It is not too unusual for a child to try to cover the cost of a parent’s nursing home stay by taking out a home equity loan against the parent’s house. Wise move or not? Let’s assume Daughter took out a home equity loan to pay for Mom’s long-term care. Unfortunately, what Daughter did not realize is that she is paying more than she needed to, often thousands of dollars more. Why is that?
First of all, assuming the only asset Mom has is the house, she should be able immediately to qualify for Medicaid, because the house is an exempt asset and not counted for Medicaid eligibility purposes. So that means that Daughter could have applied on Mom’s behalf and not had to pay a dime out of Mom’s pocket (i.e., via the home equity loan) for her nursing home care.
Second, even if nothing is done with the house and it is sold on Mom’s death to repay the state for every penny of Medicaid benefits paid to Mom during her nursing home stay (this is required under the “estate recovery” rules), she’d still be way ahead.

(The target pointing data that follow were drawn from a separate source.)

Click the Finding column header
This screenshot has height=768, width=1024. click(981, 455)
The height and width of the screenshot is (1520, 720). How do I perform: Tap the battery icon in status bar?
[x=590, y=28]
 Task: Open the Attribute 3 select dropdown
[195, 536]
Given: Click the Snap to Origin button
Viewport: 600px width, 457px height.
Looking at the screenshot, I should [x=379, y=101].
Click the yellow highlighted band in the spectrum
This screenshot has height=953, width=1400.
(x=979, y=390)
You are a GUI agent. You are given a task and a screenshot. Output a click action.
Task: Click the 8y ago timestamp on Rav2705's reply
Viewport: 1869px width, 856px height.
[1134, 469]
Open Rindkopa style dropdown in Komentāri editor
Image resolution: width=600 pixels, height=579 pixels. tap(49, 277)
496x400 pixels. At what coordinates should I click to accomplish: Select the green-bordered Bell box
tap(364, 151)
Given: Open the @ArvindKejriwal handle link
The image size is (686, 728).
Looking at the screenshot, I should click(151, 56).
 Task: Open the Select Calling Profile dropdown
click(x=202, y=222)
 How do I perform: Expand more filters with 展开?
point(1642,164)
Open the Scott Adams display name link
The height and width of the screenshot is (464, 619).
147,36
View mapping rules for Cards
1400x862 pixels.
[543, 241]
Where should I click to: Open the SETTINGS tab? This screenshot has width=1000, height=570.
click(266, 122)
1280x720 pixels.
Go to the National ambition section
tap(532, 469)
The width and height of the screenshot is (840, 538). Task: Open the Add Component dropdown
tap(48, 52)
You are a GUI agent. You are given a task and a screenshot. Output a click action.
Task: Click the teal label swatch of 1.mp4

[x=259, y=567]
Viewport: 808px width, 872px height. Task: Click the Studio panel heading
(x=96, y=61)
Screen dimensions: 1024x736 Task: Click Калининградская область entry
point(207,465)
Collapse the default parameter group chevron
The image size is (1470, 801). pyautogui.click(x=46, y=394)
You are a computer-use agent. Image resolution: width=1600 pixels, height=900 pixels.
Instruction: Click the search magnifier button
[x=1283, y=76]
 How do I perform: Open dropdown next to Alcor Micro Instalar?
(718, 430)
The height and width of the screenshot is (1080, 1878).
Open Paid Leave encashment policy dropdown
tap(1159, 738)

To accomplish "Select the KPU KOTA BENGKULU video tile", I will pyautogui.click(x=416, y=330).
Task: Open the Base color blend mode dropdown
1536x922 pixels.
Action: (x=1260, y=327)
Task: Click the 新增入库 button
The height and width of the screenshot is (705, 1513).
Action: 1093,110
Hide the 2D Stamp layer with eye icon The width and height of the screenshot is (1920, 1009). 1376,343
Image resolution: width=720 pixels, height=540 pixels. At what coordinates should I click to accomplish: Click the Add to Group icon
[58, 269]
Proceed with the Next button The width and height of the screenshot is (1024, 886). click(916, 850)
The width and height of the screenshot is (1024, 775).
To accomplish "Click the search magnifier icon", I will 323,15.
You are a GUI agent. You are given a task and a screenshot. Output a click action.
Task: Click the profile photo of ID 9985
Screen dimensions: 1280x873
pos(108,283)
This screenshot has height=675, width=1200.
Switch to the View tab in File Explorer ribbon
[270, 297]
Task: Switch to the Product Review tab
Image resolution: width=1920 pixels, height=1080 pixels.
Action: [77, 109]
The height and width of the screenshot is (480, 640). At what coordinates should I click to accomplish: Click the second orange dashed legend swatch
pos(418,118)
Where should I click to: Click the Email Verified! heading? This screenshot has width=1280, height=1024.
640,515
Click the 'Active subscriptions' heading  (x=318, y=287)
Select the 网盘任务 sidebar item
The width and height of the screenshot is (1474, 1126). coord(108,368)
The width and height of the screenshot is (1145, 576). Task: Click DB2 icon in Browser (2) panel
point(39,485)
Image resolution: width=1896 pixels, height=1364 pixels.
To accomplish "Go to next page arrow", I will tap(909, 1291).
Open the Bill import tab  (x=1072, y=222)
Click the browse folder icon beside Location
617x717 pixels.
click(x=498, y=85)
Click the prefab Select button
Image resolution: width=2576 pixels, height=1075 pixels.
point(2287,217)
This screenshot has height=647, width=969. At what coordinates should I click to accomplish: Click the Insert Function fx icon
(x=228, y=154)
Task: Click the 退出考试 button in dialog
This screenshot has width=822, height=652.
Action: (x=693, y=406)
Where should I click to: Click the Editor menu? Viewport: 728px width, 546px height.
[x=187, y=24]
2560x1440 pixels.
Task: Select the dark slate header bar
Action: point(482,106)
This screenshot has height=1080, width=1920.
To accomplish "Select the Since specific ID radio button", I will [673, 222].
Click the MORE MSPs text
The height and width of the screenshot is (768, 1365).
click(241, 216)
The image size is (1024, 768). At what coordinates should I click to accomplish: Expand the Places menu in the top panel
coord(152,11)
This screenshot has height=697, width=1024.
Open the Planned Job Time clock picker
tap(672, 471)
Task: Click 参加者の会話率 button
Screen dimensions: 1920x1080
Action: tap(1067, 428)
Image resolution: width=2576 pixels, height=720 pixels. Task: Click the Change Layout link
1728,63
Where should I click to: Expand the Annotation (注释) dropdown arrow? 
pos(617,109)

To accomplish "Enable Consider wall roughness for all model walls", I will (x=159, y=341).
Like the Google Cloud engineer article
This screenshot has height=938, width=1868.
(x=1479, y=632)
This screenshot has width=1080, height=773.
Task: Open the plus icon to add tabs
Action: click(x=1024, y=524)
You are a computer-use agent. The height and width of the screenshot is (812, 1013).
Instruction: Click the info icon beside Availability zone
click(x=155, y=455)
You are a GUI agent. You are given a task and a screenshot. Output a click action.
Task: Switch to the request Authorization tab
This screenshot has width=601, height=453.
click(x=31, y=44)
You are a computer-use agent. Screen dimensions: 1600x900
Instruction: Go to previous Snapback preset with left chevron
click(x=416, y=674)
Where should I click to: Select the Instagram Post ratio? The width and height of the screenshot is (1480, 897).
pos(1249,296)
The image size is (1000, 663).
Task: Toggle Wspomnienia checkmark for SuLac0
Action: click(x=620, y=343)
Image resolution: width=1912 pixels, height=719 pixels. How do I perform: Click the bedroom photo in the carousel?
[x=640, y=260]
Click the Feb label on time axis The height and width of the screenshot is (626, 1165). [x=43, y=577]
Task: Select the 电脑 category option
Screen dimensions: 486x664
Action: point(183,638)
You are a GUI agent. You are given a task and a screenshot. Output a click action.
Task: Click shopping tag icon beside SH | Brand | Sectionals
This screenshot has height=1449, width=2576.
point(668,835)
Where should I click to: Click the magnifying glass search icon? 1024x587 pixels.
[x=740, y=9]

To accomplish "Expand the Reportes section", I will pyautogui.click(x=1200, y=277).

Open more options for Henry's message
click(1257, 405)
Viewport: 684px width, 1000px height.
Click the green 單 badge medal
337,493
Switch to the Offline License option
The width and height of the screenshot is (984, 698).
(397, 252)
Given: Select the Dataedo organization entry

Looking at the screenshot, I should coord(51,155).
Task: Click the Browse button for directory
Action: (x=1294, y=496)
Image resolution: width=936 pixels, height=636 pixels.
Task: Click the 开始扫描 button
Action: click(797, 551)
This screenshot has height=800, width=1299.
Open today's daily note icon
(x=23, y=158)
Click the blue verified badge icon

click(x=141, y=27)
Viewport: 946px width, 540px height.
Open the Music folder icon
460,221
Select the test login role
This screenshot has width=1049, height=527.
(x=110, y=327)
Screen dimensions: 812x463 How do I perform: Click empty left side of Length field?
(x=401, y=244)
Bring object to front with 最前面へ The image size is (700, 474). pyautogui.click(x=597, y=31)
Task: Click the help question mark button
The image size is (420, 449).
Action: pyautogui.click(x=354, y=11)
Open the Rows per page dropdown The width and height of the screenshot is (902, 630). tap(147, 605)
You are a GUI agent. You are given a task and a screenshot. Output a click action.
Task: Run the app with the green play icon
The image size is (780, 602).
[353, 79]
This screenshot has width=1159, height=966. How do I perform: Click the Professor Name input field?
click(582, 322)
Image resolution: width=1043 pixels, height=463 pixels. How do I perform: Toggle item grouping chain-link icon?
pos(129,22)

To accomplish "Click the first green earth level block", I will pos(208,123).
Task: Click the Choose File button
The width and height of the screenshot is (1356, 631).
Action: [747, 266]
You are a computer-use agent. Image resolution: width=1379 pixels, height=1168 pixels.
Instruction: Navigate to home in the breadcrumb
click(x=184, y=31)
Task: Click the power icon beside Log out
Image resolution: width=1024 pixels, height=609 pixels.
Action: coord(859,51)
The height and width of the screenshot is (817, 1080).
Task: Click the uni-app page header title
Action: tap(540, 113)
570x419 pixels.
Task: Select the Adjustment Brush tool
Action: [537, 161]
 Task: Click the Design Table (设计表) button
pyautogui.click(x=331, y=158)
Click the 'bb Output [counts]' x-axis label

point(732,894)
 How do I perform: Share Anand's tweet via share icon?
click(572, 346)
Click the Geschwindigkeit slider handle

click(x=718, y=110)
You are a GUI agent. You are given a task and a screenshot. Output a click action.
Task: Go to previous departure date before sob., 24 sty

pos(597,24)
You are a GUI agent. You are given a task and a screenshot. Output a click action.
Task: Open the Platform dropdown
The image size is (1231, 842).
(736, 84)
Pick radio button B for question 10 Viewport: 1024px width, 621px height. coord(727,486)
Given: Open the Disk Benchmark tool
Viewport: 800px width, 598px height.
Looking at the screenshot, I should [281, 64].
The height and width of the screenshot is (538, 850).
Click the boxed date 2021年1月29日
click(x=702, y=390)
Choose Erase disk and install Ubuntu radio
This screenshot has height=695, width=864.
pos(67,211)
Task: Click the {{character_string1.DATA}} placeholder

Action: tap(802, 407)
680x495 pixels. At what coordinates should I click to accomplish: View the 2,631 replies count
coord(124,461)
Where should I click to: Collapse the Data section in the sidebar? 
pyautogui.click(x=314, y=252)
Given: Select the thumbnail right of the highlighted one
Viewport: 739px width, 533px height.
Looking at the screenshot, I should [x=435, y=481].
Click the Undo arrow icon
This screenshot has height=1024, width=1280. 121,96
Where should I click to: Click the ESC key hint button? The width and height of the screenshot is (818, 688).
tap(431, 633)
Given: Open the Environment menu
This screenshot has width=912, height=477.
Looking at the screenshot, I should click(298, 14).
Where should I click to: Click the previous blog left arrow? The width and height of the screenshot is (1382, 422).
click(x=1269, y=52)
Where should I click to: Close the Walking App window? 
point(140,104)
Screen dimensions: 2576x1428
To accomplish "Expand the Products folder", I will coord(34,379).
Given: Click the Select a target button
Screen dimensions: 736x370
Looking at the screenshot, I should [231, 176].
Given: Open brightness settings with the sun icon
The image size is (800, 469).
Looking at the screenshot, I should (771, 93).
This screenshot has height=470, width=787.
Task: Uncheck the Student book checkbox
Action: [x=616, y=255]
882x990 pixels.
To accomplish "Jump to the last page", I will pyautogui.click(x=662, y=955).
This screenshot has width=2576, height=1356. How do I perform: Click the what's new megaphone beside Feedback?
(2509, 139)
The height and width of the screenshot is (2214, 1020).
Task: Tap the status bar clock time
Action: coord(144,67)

That’s because the state gets a much better deal on nursing home rates than we private citizens do. The so-called “state reimbursement rate” to the nursing home will be much lower than the “private pay rate.” So every month Mom’s care is paid for by Medicaid, her family is saving money.
It rarely makes sense to borrow against the house to pay for the nursing home. One situation where you might have to do that is when the nursing home you want to use simply does not accept Medicaid (most do, though). In that case, you really have no choice. But for the vast majority of people, they are better off applying for Medicaid and not paying privately, eating up the home equity value.
Is there no other alternative than simply waiting till Mom dies and then repaying the full amount to Medicaid? Indeed there are other possibilities that can save the family even more money. Some of these ideas are discussed in my other articles.
NOTE: During the Medicaid applicant/recipient’s lifetime, the house will be exempt so long as the equity is no more than $500,000 (some states go as high at $750,000). But if a spouse is living in the house, then there is no limit on value. After the Medicaid recipient is in the nursing home for some time, some states may place a lien on the house to make sure the house will be available to repay Medicaid down the road, but in no case will the house have to be sold until after the death of the Medicaid patient.